■ **Instrucción**: Actualiza el texto sobre Corona Heights: reescribe todo lo que va desde "Saliendo de mi" hasta "que conduce allí.", cambiando "montículos" por "cerros".
── Sección de texto ──
Coronar Corona Heights

Saliendo de mi casa, puedo apreciar a lo lejos —pero no demasiado lejos— un árido pico doble. Es el parque Corona Heights. Con frecuencia, lo que parecen dos montículos de rocas en lo alto se ve decorado con puntos móviles de colores: personas que han subido a contemplar la ciudad y la bahía desde ahí. Tengo el recuerdo de haber llegado a la cima una vez con Cavorite, y de haber deseado volver a hacerlo algún día, desanimada al instante por lo empinado del camino que conduce allí.
───
── Datos proporcionados ──
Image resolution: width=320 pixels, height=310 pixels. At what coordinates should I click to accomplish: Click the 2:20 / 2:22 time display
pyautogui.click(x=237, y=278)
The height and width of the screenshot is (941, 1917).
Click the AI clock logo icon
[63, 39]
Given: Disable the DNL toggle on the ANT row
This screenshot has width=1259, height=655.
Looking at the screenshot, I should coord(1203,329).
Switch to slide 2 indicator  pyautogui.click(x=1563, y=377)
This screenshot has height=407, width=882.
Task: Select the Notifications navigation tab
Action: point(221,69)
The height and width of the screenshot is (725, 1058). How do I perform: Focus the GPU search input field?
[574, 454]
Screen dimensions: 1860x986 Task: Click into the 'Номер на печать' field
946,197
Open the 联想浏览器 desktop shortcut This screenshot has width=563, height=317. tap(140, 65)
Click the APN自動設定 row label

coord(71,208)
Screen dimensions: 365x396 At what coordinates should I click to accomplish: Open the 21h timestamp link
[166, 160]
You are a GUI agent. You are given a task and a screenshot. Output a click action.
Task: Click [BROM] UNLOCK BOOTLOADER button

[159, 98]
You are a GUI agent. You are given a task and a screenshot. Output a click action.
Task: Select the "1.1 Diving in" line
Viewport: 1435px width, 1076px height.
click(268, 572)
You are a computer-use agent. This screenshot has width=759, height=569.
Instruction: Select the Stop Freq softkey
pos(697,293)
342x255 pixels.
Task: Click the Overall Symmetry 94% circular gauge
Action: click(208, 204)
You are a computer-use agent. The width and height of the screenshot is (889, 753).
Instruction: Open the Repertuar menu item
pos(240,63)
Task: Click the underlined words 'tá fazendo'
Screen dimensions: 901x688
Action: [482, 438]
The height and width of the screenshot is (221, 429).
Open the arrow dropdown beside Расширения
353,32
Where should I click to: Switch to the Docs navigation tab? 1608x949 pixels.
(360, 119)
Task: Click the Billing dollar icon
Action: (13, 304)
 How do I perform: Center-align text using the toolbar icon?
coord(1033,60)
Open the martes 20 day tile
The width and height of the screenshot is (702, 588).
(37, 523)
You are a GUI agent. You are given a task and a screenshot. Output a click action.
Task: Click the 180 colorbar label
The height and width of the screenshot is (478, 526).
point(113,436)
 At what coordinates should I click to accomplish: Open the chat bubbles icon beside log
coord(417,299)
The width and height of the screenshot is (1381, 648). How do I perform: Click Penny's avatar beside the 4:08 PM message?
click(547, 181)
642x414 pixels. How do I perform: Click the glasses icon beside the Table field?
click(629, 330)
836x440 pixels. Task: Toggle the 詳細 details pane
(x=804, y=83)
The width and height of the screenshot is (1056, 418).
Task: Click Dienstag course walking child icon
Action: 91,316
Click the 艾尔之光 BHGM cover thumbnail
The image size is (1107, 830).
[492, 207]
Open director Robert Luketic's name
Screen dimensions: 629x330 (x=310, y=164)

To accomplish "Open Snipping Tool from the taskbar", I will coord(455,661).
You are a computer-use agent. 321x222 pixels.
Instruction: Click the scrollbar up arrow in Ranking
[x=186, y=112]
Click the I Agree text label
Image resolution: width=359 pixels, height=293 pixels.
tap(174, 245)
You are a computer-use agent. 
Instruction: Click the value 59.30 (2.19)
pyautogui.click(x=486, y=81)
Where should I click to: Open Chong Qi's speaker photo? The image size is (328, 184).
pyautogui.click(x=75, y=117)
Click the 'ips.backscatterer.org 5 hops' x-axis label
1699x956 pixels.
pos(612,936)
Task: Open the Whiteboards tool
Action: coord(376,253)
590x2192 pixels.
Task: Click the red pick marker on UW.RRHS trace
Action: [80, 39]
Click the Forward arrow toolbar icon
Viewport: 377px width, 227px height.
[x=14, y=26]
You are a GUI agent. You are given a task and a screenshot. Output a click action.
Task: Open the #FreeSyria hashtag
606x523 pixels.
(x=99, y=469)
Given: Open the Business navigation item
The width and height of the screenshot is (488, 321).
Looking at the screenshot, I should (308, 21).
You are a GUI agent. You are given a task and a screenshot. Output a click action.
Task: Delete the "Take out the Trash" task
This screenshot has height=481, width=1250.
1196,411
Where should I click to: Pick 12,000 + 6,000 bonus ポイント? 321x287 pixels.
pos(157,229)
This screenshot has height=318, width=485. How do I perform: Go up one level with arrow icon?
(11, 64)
───
■ **Respuesta a la tarea**:
Saliendo de mi casa, puedo apreciar a lo lejos —pero no demasiado lejos— un árido pico doble. Es el parque Corona Heights. Con frecuencia, lo que parecen dos cerros de rocas en lo alto se ve decorado con puntos móviles de colores: personas que han subido a contemplar la ciudad y la bahía desde ahí. Tengo el recuerdo de haber llegado a la cima una vez con Cavorite, y de haber deseado volver a hacerlo algún día, desanimada al instante por lo empinado del camino que conduce allí.